Keep potatoes isolated from other produce, especially onions and ripening fruit. A paper bag or cardboard box in a separate area works well.
How to Store Potatoes for Best Flavor
Most off-flavors trace back to three storage mistakes: too much light, wrong temperature, or too much moisture without airflow. The ideal setup is a dark, well-ventilated spot between 45°F and 55°F (7°C to 13°C) with moderate humidity. A pantry, basement, or cool closet works for most homes. Avoid the refrigerator (too cold, triggers sweetening) and avoid the countertop near windows (light triggers greening).
Don’t wash potatoes before storing them.
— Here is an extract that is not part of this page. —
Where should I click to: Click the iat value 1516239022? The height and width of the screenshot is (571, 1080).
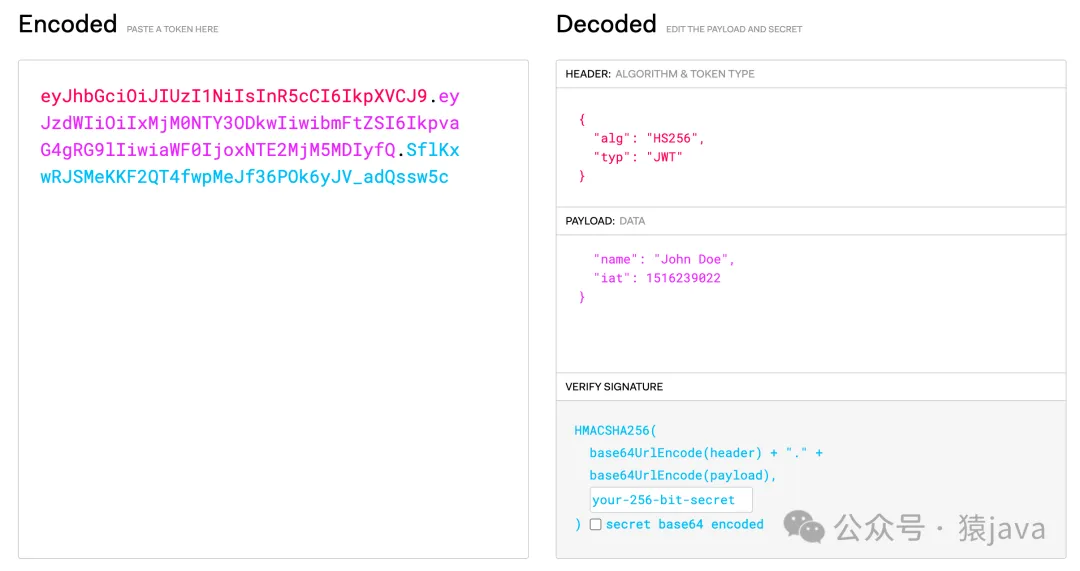click(683, 278)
The thin layer of dry soil on store-bought potatoes actually protects the skin. Moisture on the surface invites the bacteria and mold that produce musty flavors. Store them in a breathable container: a paper bag, mesh bag, or open cardboard box. Plastic bags trap moisture and ethylene, creating exactly the conditions that lead to off-flavors and sprouting.
Check stored potatoes weekly. Remove any that have soft spots, extensive sprouting, or green discoloration before they affect the rest of the batch. Potatoes stored properly in a cool, dark, ventilated space keep their normal flavor for several weeks.